An agent is just a loop with tools. Most product teams don't need a loop. They need a well-designed prompt. The cost of confusing the two is six months of debugging and a feature nobody trusts.
After this page, you’ll be able to:
- What the agent loop actually is — the mechanism, not the marketing
- What tool use means and what it costs (latency, reliability, cost)
- When a chain of prompts beats a full agent — the decision framework
- What a PM must spec before handing off agentic work to an engineer
- Observability in agentic systems — what to instrument and why
"Agents" became the dominant AI product narrative in 2025-2026. Every product roadmap has one. Most of them are either not agents (they're chains of prompts with if-statements) or are agents that shouldn't be. This page gives you the mental model to tell the difference — and to spec the ones that genuinely need to be agentic.
What an agent actually is
An agent is a system where an LLM iteratively decides what to do next, based on a goal, a set of available tools, and the results of previous actions. The loop:
- LLM receives a goal and current context
- LLM decides the next action (which tool to call, or whether to respond)
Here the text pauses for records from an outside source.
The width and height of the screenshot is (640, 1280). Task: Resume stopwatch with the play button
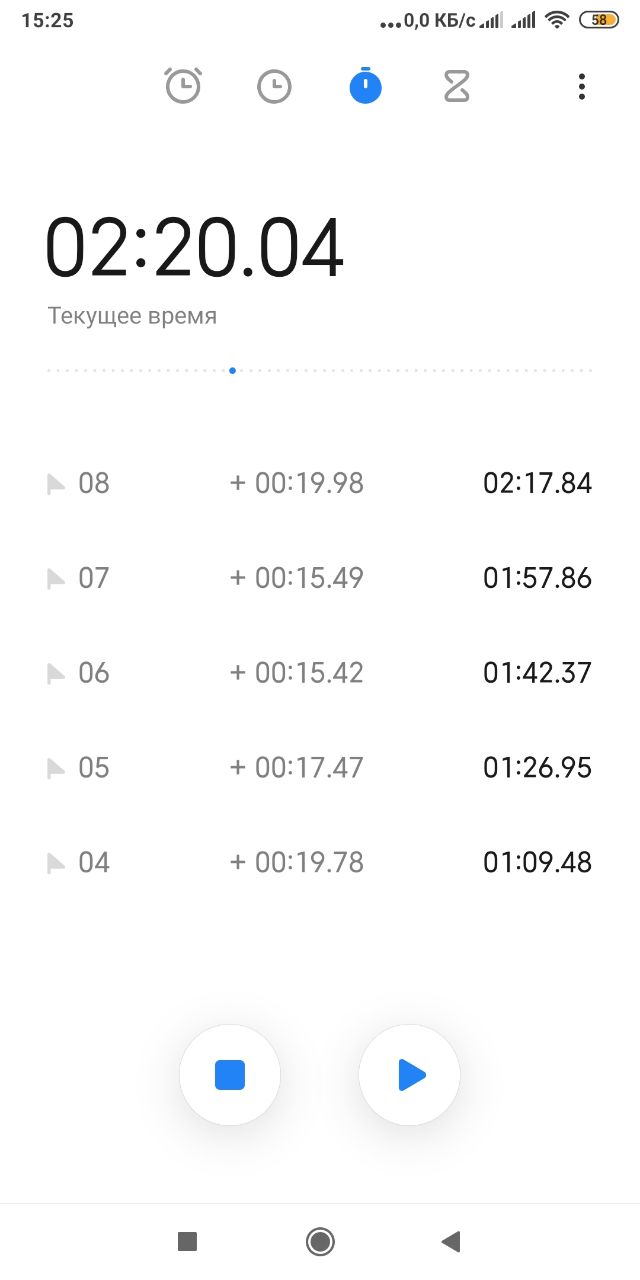(410, 1075)
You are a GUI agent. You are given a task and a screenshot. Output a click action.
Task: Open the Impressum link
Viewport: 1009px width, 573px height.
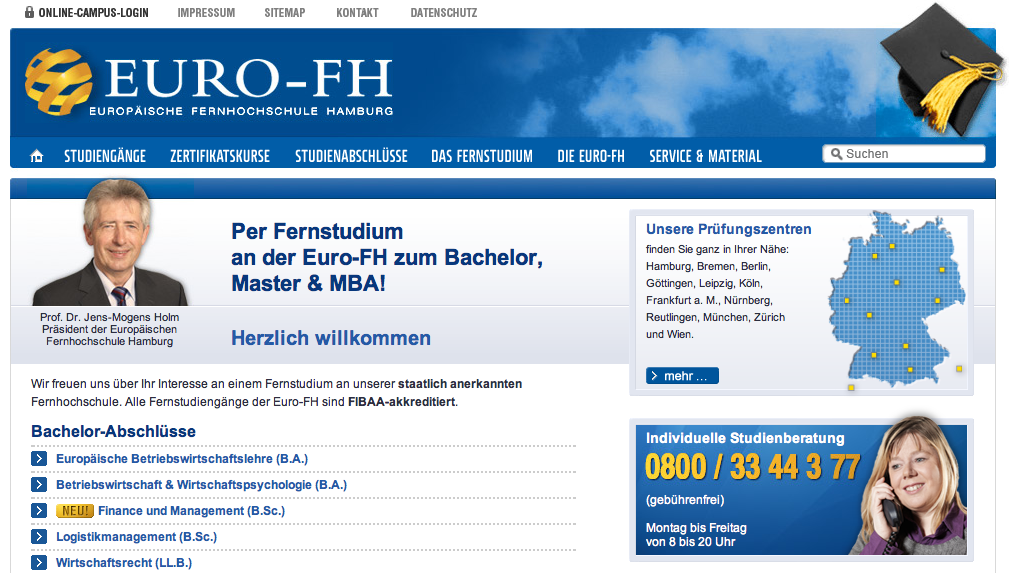pos(206,13)
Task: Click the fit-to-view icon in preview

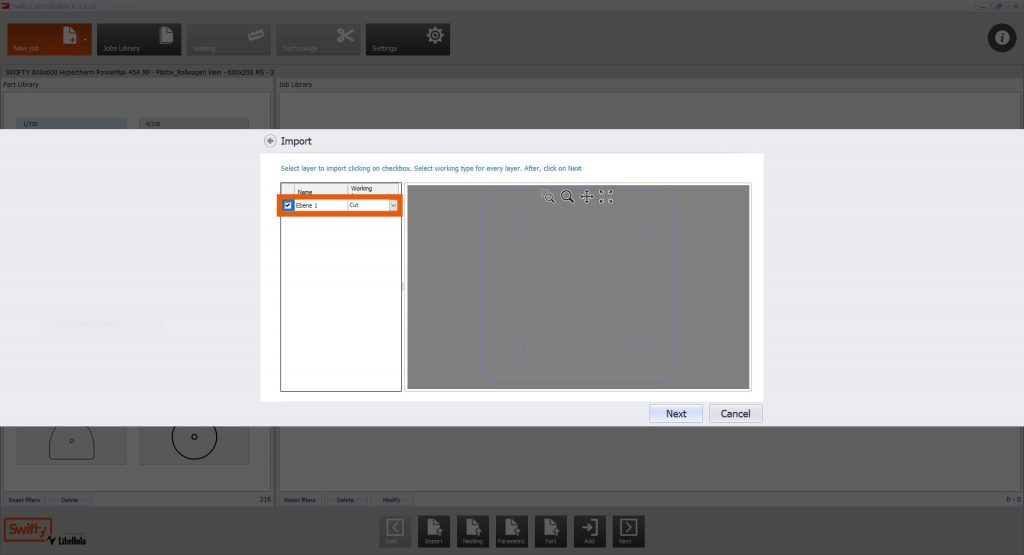Action: click(606, 197)
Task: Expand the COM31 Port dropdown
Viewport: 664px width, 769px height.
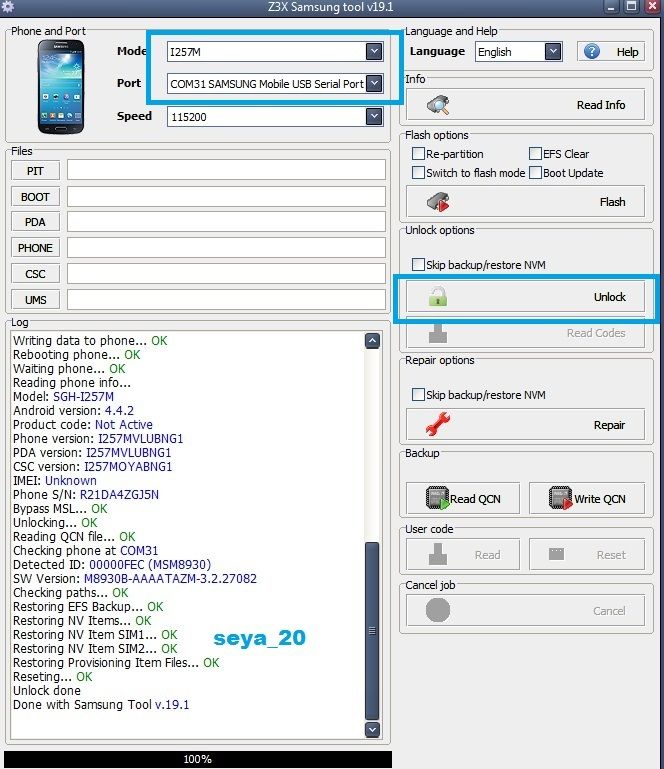Action: [x=373, y=84]
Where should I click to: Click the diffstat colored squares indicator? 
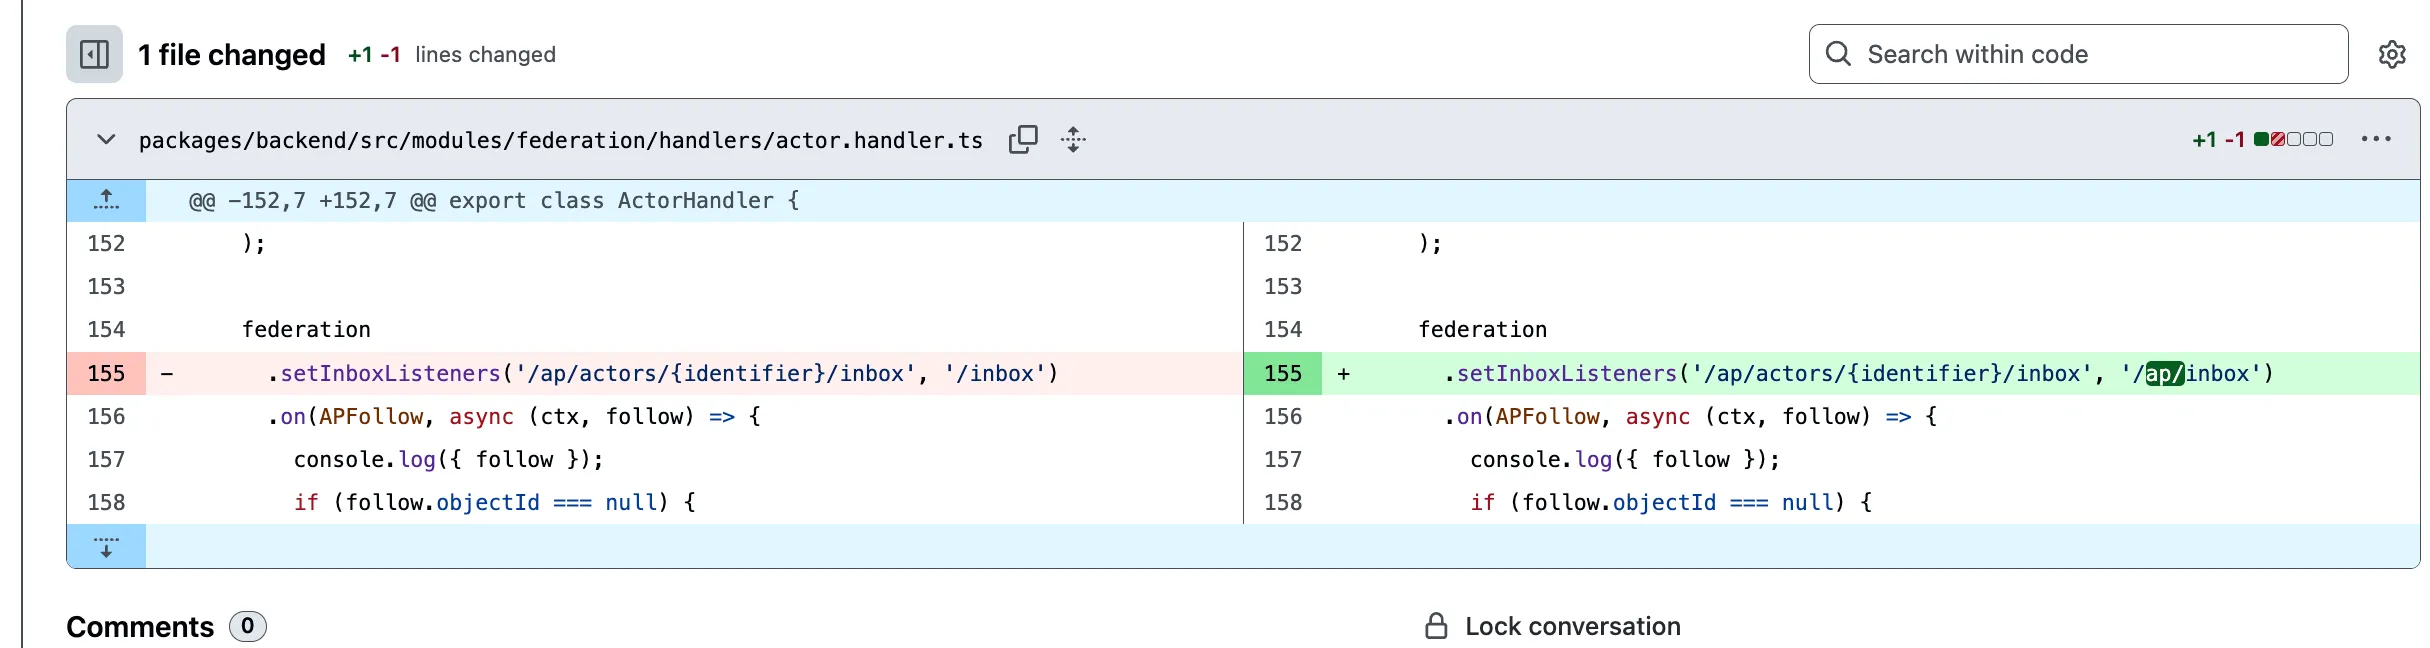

- Tool executes, returns result
- Result added to context
- Loop from step 2 until goal is reached or a stopping condition fires
The key property: the LLM controls the sequence. It's not a pre-defined pipeline where you call tool A, then tool B, then tool C. The model decides whether to call tool A or tool B first, whether to call tool C at all, and whether it has enough information to respond or needs to gather more.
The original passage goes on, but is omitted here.